> [Supplied data]
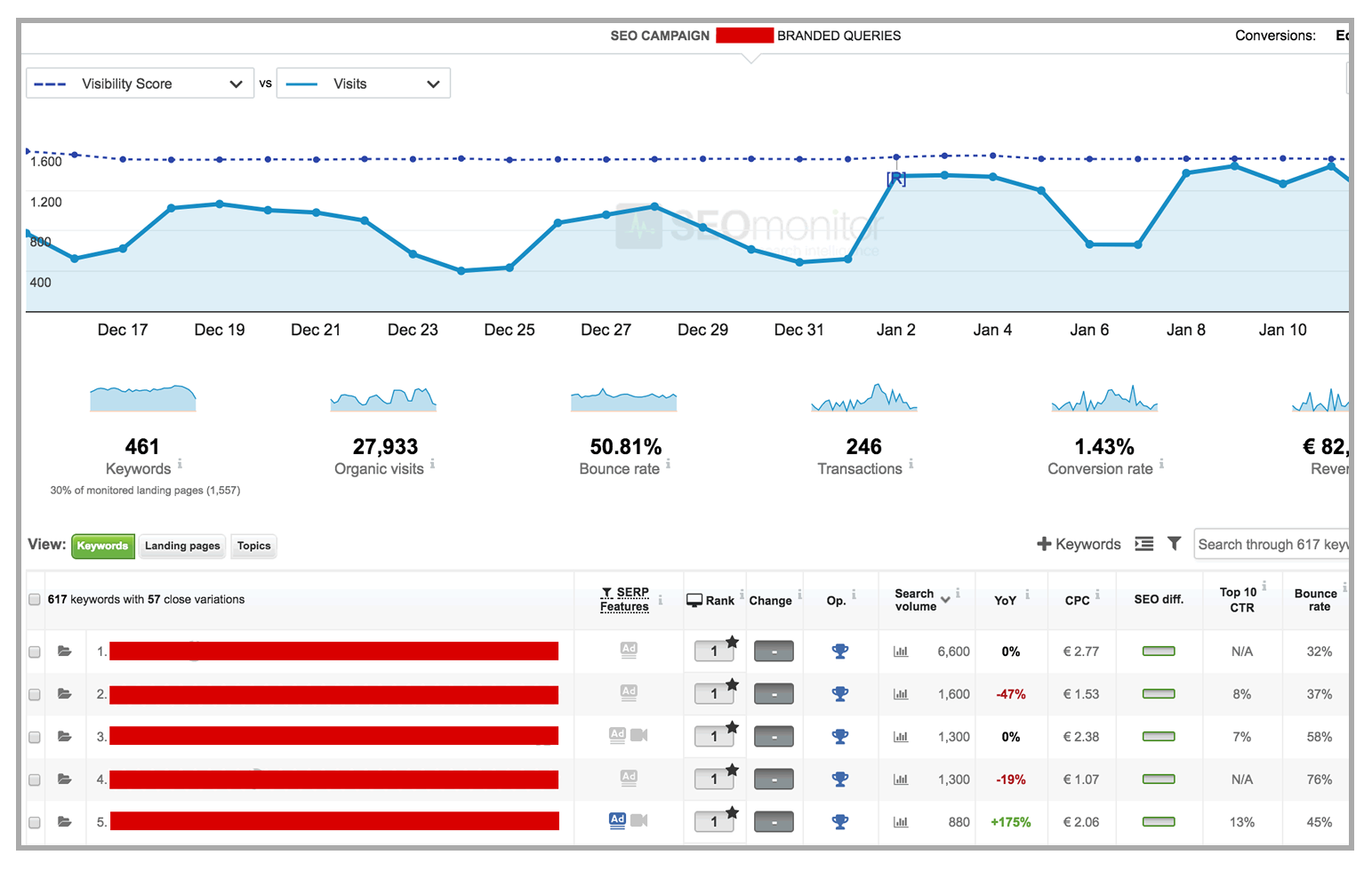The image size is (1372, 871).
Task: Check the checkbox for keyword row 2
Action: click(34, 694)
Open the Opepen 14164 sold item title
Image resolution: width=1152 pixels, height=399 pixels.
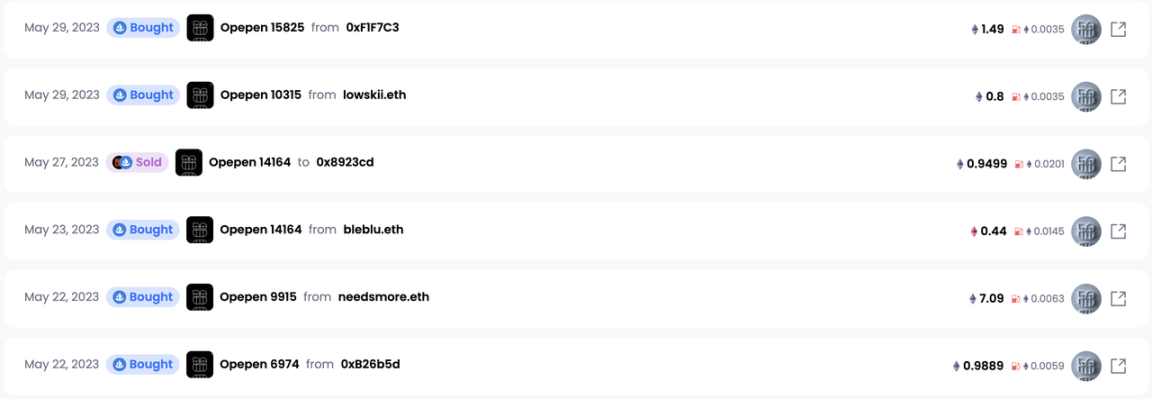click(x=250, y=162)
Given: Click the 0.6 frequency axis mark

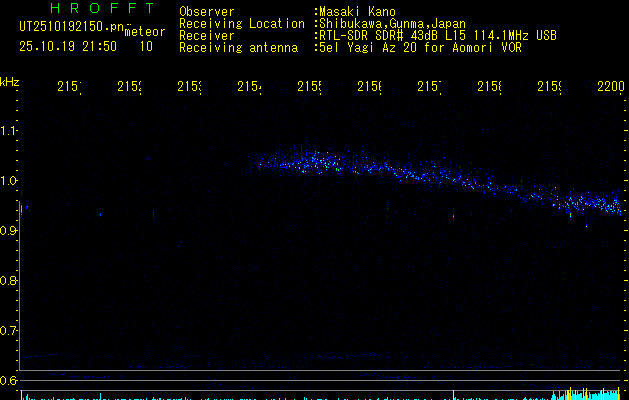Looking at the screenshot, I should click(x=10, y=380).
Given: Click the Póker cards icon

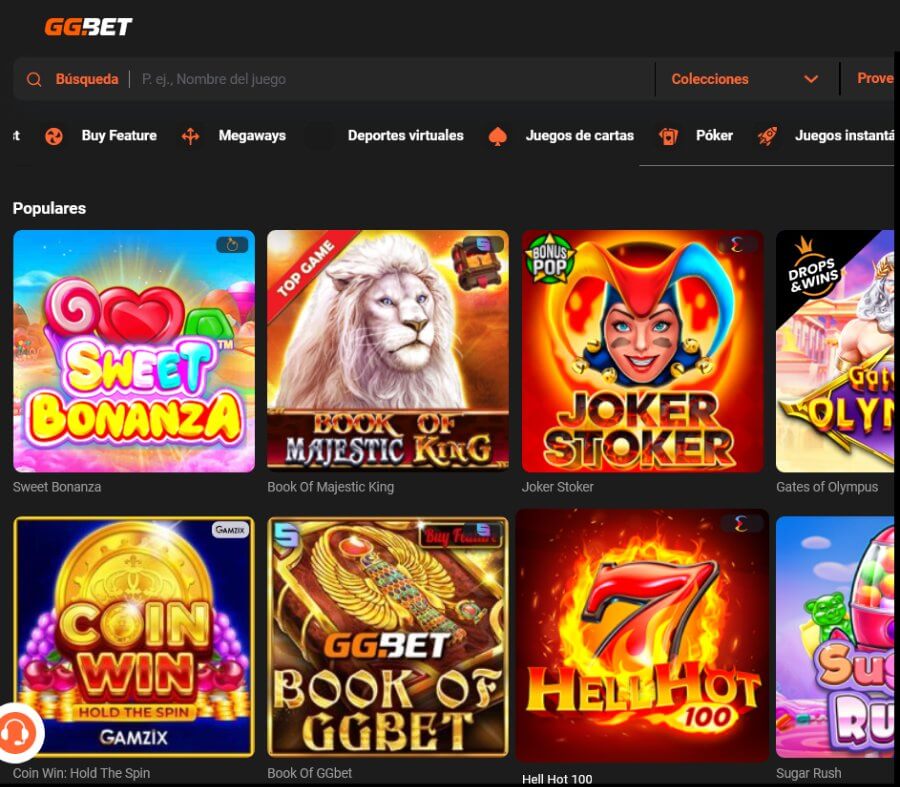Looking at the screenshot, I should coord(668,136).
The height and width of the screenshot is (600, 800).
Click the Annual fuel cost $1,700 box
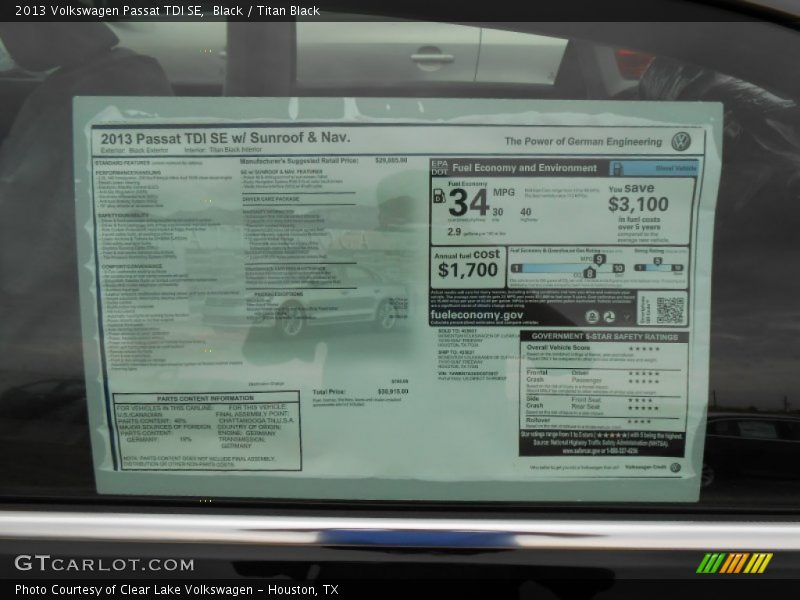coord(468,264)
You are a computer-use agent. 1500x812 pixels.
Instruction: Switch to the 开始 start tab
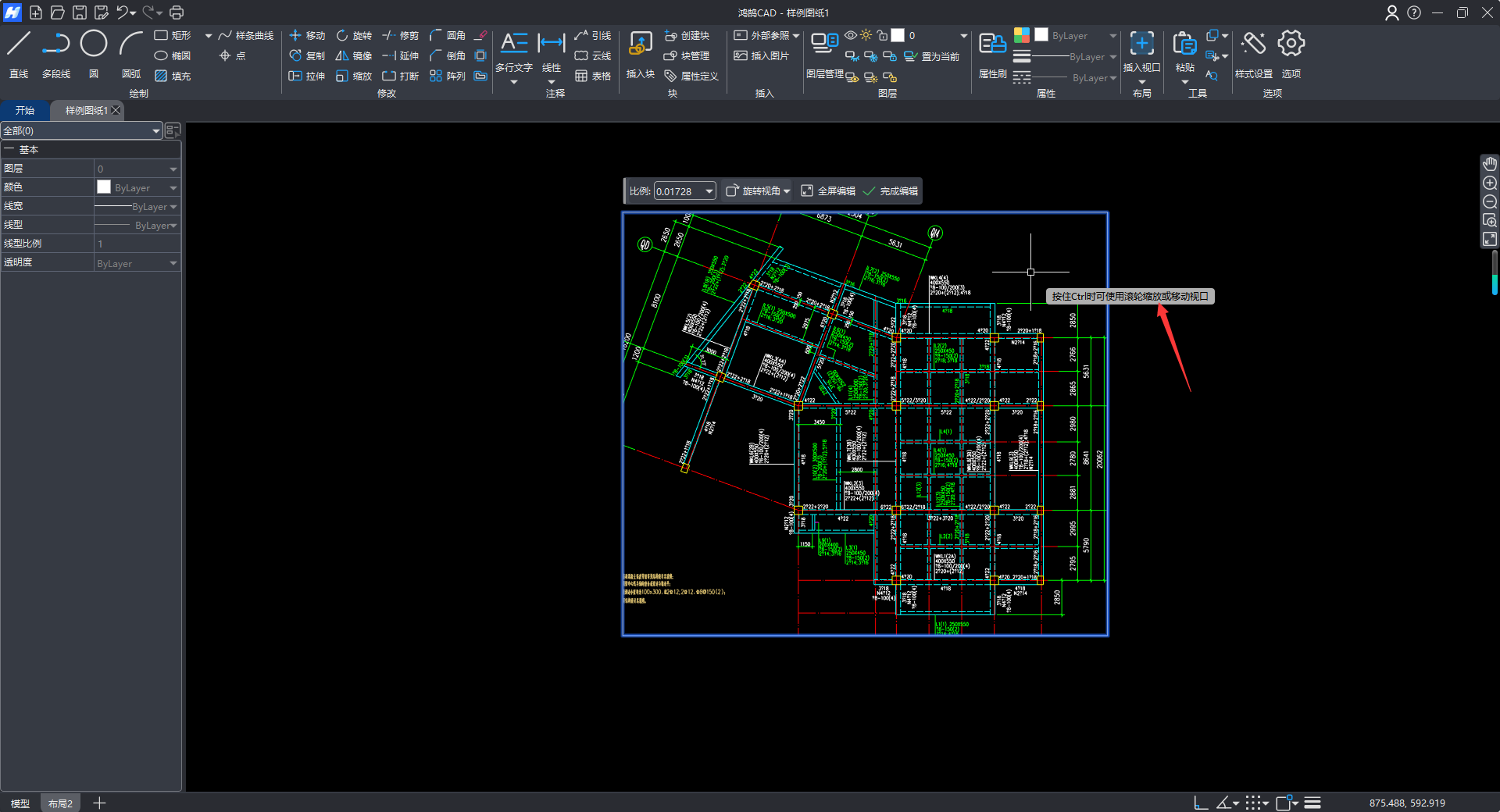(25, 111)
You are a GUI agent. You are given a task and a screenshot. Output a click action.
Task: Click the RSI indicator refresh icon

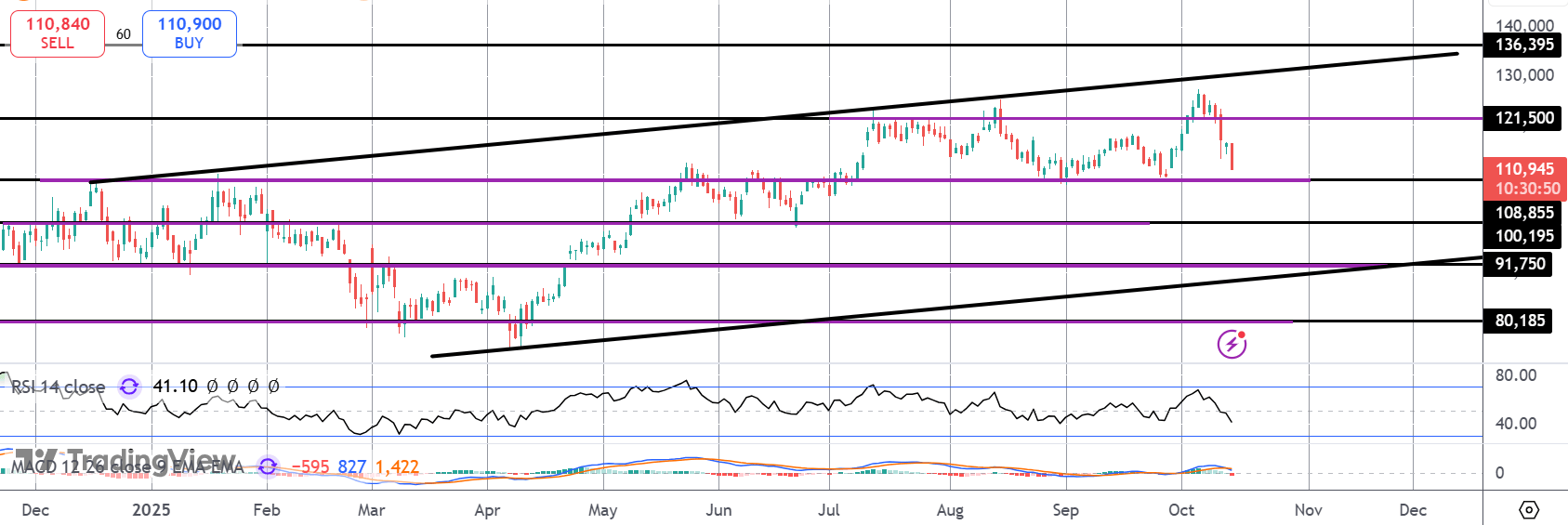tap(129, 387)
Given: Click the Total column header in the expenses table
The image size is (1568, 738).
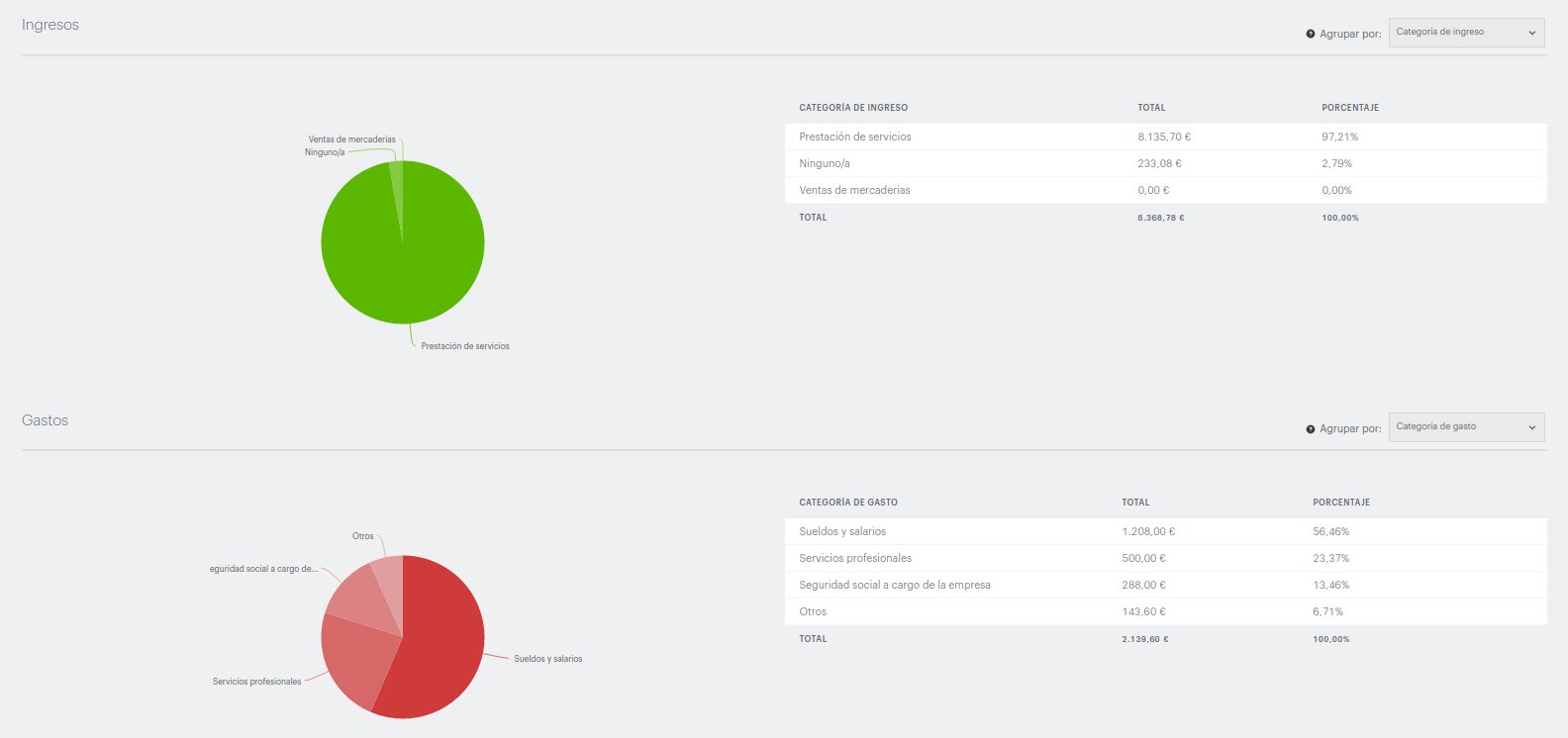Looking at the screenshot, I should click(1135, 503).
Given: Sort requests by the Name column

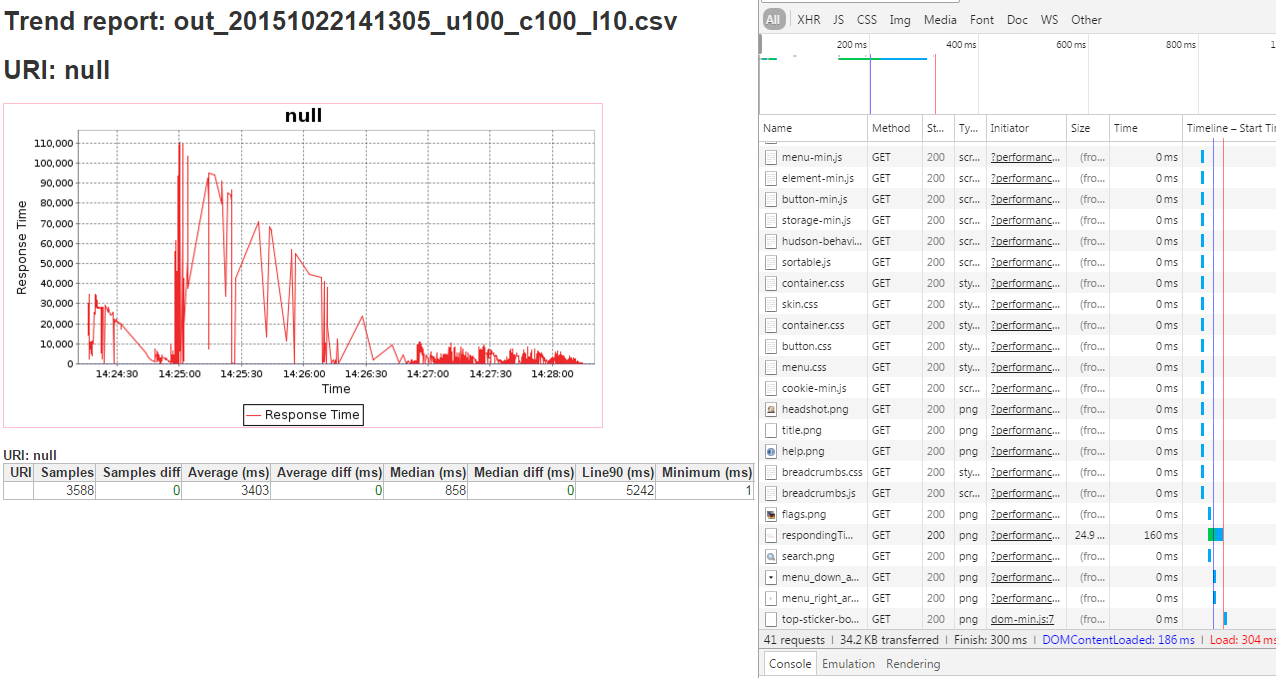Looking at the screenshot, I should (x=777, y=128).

> [Exercise requirements]
Retype verbatim only the lines beginning with the line that contains "The image size is (1568, 738)." and ending with the last line of the listing above; pictures are to be excluded.

> [Output]
The image size is (1568, 738).
Looking at the screenshot, I should click(1135, 503).
Given: Sort requests by the Name column

Looking at the screenshot, I should (x=777, y=128).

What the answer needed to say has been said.